Uptodai.com - Kabar mengenai Build Your Dreams (BYD) yang akan merambah pasar roda dua listrik akhirnya menemui titik terang. Produsen raksasa asal China ini secara resmi memastikan bahwa BYD tidak jual motor listrik untuk pasar global, termasuk Indonesia.

Keputusan strategis ini diambil karena perusahaan masih ingin memusatkan seluruh sumber daya dan perhatiannya pada pengembangan serta pemasaran kendaraan roda empat, termasuk komponen penunjang utama seperti baterai Blade.

BYD Tegaskan Fokus Penuh pada Kendaraan Roda Empat

Kepastian tersebut disampaikan langsung oleh Liu Xueliang, General Manager (GM) Sales Division BYD Asia Pasific. Pernyataan ini sekaligus menepis berbagai rumor yang sempat beredar kencang di dunia maya, terutama spekulasi tentang pengembangan skuter matik listrik berdaya besar.

Liu menegaskan bahwa saat ini tidak ada rencana sedikit pun untuk memproduksi atau meluncurkan kendaraan roda dua. Bahkan, uji coba motor listrik di fasilitas internal perusahaan pun tidak pernah dilakukan.

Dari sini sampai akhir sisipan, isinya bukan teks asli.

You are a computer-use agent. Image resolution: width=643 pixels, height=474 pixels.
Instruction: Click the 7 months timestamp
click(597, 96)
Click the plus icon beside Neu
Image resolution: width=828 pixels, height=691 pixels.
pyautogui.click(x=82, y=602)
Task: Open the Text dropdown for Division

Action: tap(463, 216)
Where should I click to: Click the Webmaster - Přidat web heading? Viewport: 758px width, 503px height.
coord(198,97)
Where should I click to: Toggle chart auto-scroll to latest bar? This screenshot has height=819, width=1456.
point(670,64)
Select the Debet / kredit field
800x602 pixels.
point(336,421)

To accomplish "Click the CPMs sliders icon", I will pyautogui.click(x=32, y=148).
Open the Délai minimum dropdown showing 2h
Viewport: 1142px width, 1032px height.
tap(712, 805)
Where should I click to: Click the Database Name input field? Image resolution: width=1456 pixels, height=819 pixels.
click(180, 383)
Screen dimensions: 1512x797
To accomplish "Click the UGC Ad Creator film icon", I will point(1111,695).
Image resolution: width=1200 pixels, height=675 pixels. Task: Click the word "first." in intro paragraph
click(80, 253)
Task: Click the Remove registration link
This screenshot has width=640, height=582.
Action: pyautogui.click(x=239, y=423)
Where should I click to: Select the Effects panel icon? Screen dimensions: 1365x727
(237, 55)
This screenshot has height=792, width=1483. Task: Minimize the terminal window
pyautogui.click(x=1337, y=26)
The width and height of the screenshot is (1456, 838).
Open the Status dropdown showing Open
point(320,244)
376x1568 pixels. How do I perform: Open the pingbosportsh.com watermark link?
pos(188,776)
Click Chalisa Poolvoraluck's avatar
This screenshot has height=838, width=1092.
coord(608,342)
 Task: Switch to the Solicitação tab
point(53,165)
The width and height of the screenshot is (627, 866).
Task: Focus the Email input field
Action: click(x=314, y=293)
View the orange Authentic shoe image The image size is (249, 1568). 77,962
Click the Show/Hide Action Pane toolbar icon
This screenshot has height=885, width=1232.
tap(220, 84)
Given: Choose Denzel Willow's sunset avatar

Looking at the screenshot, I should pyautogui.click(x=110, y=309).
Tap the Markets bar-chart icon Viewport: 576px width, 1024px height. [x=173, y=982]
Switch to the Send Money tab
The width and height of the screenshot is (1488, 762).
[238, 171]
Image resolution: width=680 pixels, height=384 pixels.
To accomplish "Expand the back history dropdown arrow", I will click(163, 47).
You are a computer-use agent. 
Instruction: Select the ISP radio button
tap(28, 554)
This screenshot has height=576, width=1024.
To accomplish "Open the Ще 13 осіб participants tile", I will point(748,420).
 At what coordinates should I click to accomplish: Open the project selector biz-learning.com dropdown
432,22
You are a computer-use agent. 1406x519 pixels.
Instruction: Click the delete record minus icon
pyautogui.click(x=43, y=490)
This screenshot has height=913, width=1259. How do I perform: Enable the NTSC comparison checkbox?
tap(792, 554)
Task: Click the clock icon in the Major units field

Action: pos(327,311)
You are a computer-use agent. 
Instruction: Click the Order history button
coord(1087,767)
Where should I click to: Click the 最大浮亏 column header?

“Kami sampai sekarang tak berencana meluncurkan sepeda motor atau kendaraan roda dua. Apalagi sampai mengujinya di sirkuit balap kami yang berada di Zhengzhou,” ujar Liu saat dikonfirmasi di Henan, China.

Bantahan Keras Soal Sirkuit Uji Coba BYD

BYD diketahui memiliki fasilitas sirkuit all-terrain yang sangat lengkap di Zhengzhou, Henan. Sirkuit ini dirancang untuk menguji berbagai prototipe kendaraan baru, mencakup lintasan balap berkecepatan tinggi, trek off-road, hingga trek pengujian daya tahan lainnya.

Beberapa pengamat sempat berasumsi bahwa sebagian trek tersebut dapat dimanfaatkan untuk pengetesan motor listrik. Namun, Liu Xueliang memastikan bahwa sirkuit all-terrain tersebut saat ini hanya digunakan secara eksklusif untuk kendaraan roda empat BYD.

Alasannya cukup sederhana, yakni efisiensi dan fokus. “Sekarang hanya untuk BYD saja, karena kami sudah sangat sibuk dengan pengembangan mobil listrik dan hybrid kami,” tambahnya.

Meluruskan Isu Kerja Sama dengan Scorpio Electric

Isu mengenai BYD memasuki pasar motor listrik semakin memanas beberapa waktu lalu setelah muncul kabar kolaborasi dengan perusahaan asal Singapura, Scorpio Electric. Rumor tersebut menyebutkan bahwa kedua pihak telah menandatangani kesepakatan untuk memasarkan model motor listrik di kawasan Asia Tenggara.

Kabarnya, Scorpio Electric berencana memanfaatkan jaringan distribusi dan teknologi baterai milik BYD untuk memperluas jangkauan pasar mereka. Kerja sama ini konon menargetkan pasar yang cepat mengadopsi elektrifikasi, seperti Thailand, Filipina, Vietnam, dan tentu saja Indonesia.

Meskipun spekulasi ini terdengar menjanjikan bagi pasar Asia Tenggara, petinggi BYD lain sebelumnya juga sempat menepis isu tersebut. Mereka menegaskan bahwa informasi yang beredar di internet belum tentu mencerminkan strategi bisnis resmi perusahaan.

Dengan penegasan ini, BYD memperjelas bahwa prioritas utama mereka adalah menguasai segmen mobil listrik dan kendaraan energi baru (NEV) secara global. Mereka kini fokus pada penguatan lini produk yang sudah ada, seperti Seal, Dolphin, dan Atto 3, sebelum mempertimbangkan ekspansi ke segmen roda dua.

Keputusan untuk tidak memproduksi motor listrik ini menunjukkan komitmen BYD untuk mendominasi pasar mobil EV, segmen yang saat ini menjadi medan pertempuran utama bagi produsen otomotif China di kancah internasional.